— Recorded data —
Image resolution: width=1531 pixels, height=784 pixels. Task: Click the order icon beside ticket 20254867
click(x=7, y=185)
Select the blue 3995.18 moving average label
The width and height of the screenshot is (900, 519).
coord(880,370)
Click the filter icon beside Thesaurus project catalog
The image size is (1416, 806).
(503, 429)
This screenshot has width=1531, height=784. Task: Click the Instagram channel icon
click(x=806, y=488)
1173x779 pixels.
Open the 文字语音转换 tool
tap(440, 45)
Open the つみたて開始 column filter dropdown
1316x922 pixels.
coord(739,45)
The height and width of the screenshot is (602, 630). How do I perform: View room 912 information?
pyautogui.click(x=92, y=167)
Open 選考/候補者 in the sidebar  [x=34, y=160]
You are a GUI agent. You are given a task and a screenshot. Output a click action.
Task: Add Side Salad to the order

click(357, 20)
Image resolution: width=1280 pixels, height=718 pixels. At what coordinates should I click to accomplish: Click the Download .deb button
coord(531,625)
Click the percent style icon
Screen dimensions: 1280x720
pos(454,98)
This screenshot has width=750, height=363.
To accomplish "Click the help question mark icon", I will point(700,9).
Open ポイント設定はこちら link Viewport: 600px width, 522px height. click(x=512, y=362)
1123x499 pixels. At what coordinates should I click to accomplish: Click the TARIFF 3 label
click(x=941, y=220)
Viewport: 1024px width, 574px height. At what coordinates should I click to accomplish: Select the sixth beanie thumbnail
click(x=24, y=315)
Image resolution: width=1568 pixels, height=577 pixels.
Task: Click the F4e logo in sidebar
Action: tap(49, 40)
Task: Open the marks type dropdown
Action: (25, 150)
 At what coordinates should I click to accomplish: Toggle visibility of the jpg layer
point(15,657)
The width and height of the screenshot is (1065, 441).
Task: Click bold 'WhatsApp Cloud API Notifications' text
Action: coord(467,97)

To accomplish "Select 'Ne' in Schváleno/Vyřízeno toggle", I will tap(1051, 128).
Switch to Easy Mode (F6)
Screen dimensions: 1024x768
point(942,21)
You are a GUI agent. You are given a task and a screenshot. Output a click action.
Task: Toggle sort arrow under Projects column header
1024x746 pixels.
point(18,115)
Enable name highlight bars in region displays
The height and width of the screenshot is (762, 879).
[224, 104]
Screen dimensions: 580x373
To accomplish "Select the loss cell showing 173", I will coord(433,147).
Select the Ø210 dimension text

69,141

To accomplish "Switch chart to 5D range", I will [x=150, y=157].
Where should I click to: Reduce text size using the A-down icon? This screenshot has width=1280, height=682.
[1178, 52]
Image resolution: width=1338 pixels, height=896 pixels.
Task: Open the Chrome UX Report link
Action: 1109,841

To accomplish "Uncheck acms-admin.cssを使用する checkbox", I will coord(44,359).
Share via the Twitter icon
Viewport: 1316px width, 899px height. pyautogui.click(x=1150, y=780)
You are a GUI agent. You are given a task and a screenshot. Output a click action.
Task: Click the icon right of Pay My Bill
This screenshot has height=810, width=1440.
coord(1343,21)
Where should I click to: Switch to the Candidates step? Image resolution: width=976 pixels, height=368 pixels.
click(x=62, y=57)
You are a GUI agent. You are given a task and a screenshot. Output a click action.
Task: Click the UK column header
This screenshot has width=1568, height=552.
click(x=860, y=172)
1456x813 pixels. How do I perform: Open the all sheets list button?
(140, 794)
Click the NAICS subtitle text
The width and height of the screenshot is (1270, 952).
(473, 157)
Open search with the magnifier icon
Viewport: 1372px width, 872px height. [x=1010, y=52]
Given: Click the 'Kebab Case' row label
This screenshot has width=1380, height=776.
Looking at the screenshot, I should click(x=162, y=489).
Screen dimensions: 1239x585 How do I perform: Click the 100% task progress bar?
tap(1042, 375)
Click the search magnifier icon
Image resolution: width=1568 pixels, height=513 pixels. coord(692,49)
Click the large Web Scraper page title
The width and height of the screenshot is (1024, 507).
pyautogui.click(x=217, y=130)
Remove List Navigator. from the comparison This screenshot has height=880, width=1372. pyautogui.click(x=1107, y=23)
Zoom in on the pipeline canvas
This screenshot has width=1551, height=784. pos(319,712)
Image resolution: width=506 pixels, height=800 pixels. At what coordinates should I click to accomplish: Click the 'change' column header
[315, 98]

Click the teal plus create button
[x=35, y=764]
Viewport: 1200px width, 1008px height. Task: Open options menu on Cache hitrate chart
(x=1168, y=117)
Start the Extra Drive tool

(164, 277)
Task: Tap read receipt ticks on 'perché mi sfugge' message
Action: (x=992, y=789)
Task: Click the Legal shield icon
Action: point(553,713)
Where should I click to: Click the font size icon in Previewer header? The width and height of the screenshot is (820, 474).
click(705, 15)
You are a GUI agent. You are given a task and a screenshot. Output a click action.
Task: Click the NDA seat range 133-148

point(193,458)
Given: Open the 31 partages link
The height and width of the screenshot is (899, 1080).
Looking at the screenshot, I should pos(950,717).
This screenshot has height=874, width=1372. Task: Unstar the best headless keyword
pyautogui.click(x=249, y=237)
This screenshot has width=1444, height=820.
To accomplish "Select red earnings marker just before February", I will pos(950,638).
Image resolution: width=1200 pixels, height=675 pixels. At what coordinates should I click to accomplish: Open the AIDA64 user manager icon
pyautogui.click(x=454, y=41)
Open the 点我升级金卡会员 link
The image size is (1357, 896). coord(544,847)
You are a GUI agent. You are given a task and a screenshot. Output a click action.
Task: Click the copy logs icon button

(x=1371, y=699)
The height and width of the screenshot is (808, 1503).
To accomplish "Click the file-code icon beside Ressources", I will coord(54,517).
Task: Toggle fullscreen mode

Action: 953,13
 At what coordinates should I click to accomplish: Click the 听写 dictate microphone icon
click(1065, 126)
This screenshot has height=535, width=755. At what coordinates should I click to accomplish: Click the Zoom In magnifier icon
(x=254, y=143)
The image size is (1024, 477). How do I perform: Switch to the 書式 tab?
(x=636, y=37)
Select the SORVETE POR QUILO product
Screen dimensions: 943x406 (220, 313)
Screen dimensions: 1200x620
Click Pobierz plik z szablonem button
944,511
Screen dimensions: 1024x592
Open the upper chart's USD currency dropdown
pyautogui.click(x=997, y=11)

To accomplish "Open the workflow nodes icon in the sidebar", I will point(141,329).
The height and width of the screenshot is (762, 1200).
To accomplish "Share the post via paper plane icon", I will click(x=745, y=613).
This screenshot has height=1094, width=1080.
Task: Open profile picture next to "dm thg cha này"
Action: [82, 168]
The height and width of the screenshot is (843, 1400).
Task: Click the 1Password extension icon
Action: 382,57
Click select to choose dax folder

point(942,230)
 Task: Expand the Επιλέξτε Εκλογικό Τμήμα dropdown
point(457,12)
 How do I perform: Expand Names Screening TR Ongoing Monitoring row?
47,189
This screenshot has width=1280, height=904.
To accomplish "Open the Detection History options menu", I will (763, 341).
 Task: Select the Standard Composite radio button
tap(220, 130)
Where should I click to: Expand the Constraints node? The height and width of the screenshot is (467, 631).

— Task instructions —
Can you format all of the recorded data above as a numbered list, leaving out any blank lines?

— Response to the task —
1. Image resolution: width=1531 pixels, height=784 pixels. Task: Click the order icon beside ticket 20254867
2. click(x=7, y=185)
3. Select the blue 3995.18 moving average label
4. The width and height of the screenshot is (900, 519).
5. coord(880,370)
6. Click the filter icon beside Thesaurus project catalog
7. The image size is (1416, 806).
8. (503, 429)
9. This screenshot has width=1531, height=784. Task: Click the Instagram channel icon
10. click(x=806, y=488)
11. 1173x779 pixels.
12. Open the 文字语音转换 tool
13. tap(440, 45)
14. Open the つみたて開始 column filter dropdown
15. 1316x922 pixels.
16. coord(739,45)
17. The height and width of the screenshot is (602, 630). How do I perform: View room 912 information?
18. pyautogui.click(x=92, y=167)
19. Open 選考/候補者 in the sidebar  [x=34, y=160]
20. You are a GUI agent. You are given a task and a screenshot. Output a click action.
21. Task: Add Side Salad to the order
22. click(357, 20)
23. Image resolution: width=1280 pixels, height=718 pixels. At what coordinates should I click to accomplish: Click the Download .deb button
24. coord(531,625)
25. Click the percent style icon
26. Screen dimensions: 1280x720
27. pos(454,98)
28. This screenshot has width=750, height=363.
29. To accomplish "Click the help question mark icon", I will point(700,9).
30. Open ポイント設定はこちら link Viewport: 600px width, 522px height. click(x=512, y=362)
31. 1123x499 pixels. At what coordinates should I click to accomplish: Click the TARIFF 3 label
32. click(x=941, y=220)
33. Viewport: 1024px width, 574px height. At what coordinates should I click to accomplish: Select the sixth beanie thumbnail
34. click(x=24, y=315)
35. Image resolution: width=1568 pixels, height=577 pixels.
36. Task: Click the F4e logo in sidebar
37. Action: tap(49, 40)
38. Task: Open the marks type dropdown
39. Action: (25, 150)
40.  At what coordinates should I click to accomplish: Toggle visibility of the jpg layer
41. point(15,657)
42. The width and height of the screenshot is (1065, 441).
43. Task: Click bold 'WhatsApp Cloud API Notifications' text
44. Action: coord(467,97)
45. To accomplish "Select 'Ne' in Schváleno/Vyřízeno toggle", I will tap(1051, 128).
46. Switch to Easy Mode (F6)
47. Screen dimensions: 1024x768
48. point(942,21)
49. You are a GUI agent. You are given a task and a screenshot. Output a click action.
50. Task: Toggle sort arrow under Projects column header
51. 1024x746 pixels.
52. point(18,115)
53. Enable name highlight bars in region displays
54. The height and width of the screenshot is (762, 879).
55. [224, 104]
56. Screen dimensions: 580x373
57. To accomplish "Select the loss cell showing 173", I will coord(433,147).
58. Select the Ø210 dimension text
59. 69,141
60. To accomplish "Switch chart to 5D range", I will [x=150, y=157].
61. Where should I click to: Reduce text size using the A-down icon? This screenshot has width=1280, height=682.
62. [1178, 52]
63. Image resolution: width=1338 pixels, height=896 pixels.
64. Task: Open the Chrome UX Report link
65. Action: 1109,841
66. To accomplish "Uncheck acms-admin.cssを使用する checkbox", I will coord(44,359).
67. Share via the Twitter icon
68. Viewport: 1316px width, 899px height. pyautogui.click(x=1150, y=780)
69. You are a GUI agent. You are given a task and a screenshot. Output a click action.
70. Task: Click the icon right of Pay My Bill
71. This screenshot has height=810, width=1440.
72. coord(1343,21)
73. Where should I click to: Switch to the Candidates step? Image resolution: width=976 pixels, height=368 pixels.
74. click(x=62, y=57)
75. You are a GUI agent. You are given a task and a screenshot. Output a click action.
76. Task: Click the UK column header
77. This screenshot has width=1568, height=552.
78. click(x=860, y=172)
79. 1456x813 pixels. How do I perform: Open the all sheets list button?
80. (140, 794)
81. Click the NAICS subtitle text
82. The width and height of the screenshot is (1270, 952).
83. (473, 157)
84. Open search with the magnifier icon
85. Viewport: 1372px width, 872px height. [x=1010, y=52]
86. Given: Click the 'Kebab Case' row label
87. This screenshot has width=1380, height=776.
88. Looking at the screenshot, I should click(x=162, y=489).
89. Screen dimensions: 1239x585 How do I perform: Click the 100% task progress bar?
90. tap(1042, 375)
91. Click the search magnifier icon
92. Image resolution: width=1568 pixels, height=513 pixels. coord(692,49)
93. Click the large Web Scraper page title
94. The width and height of the screenshot is (1024, 507).
95. pyautogui.click(x=217, y=130)
96. Remove List Navigator. from the comparison This screenshot has height=880, width=1372. pyautogui.click(x=1107, y=23)
97. Zoom in on the pipeline canvas
98. This screenshot has width=1551, height=784. pos(319,712)
99. Image resolution: width=506 pixels, height=800 pixels. At what coordinates should I click to accomplish: Click the 'change' column header
100. [315, 98]
101. Click the teal plus create button
102. [x=35, y=764]
103. Viewport: 1200px width, 1008px height. Task: Open options menu on Cache hitrate chart
104. (x=1168, y=117)
105. Start the Extra Drive tool
106. (164, 277)
107. Task: Tap read receipt ticks on 'perché mi sfugge' message
108. Action: (x=992, y=789)
109. Task: Click the Legal shield icon
110. Action: point(553,713)
111. Where should I click to: Click the font size icon in Previewer header? The width and height of the screenshot is (820, 474).
112. click(705, 15)
113. You are a GUI agent. You are given a task and a screenshot. Output a click action.
114. Task: Click the NDA seat range 133-148
115. point(193,458)
116. Given: Open the 31 partages link
117. The height and width of the screenshot is (899, 1080).
118. Looking at the screenshot, I should pos(950,717).
119. This screenshot has height=874, width=1372. Task: Unstar the best headless keyword
120. pyautogui.click(x=249, y=237)
121. This screenshot has width=1444, height=820.
122. To accomplish "Select red earnings marker just before February", I will pos(950,638).
123. Image resolution: width=1200 pixels, height=675 pixels. At what coordinates should I click to accomplish: Open the AIDA64 user manager icon
124. pyautogui.click(x=454, y=41)
125. Open the 点我升级金卡会员 link
126. The image size is (1357, 896). coord(544,847)
127. You are a GUI agent. You are given a task and a screenshot. Output a click action.
128. Task: Click the copy logs icon button
129. (x=1371, y=699)
130. The height and width of the screenshot is (808, 1503).
131. To accomplish "Click the file-code icon beside Ressources", I will coord(54,517).
132. Task: Toggle fullscreen mode
133. Action: 953,13
134.  At what coordinates should I click to accomplish: Click the 听写 dictate microphone icon
135. click(1065, 126)
136. This screenshot has height=535, width=755. At what coordinates should I click to accomplish: Click the Zoom In magnifier icon
137. (x=254, y=143)
138. The image size is (1024, 477). How do I perform: Switch to the 書式 tab?
139. (x=636, y=37)
140. Select the SORVETE POR QUILO product
141. Screen dimensions: 943x406 (220, 313)
142. Screen dimensions: 1200x620
143. Click Pobierz plik z szablonem button
144. 944,511
145. Screen dimensions: 1024x592
146. Open the upper chart's USD currency dropdown
147. pyautogui.click(x=997, y=11)
148. To accomplish "Open the workflow nodes icon in the sidebar", I will point(141,329).
149. The height and width of the screenshot is (762, 1200).
150. To accomplish "Share the post via paper plane icon", I will click(x=745, y=613).
151. This screenshot has height=1094, width=1080.
152. Task: Open profile picture next to "dm thg cha này"
153. Action: [82, 168]
154. The height and width of the screenshot is (843, 1400).
155. Task: Click the 1Password extension icon
156. Action: 382,57
157. Click select to choose dax folder
158. point(942,230)
159.  Task: Expand the Επιλέξτε Εκλογικό Τμήμα dropdown
160. point(457,12)
161.  How do I perform: Expand Names Screening TR Ongoing Monitoring row?
162. 47,189
163. This screenshot has width=1280, height=904.
164. To accomplish "Open the Detection History options menu", I will (763, 341).
165.  Task: Select the Standard Composite radio button
166. tap(220, 130)
167. Where should I click to: Expand the Constraints node? The height and width of the screenshot is (467, 631).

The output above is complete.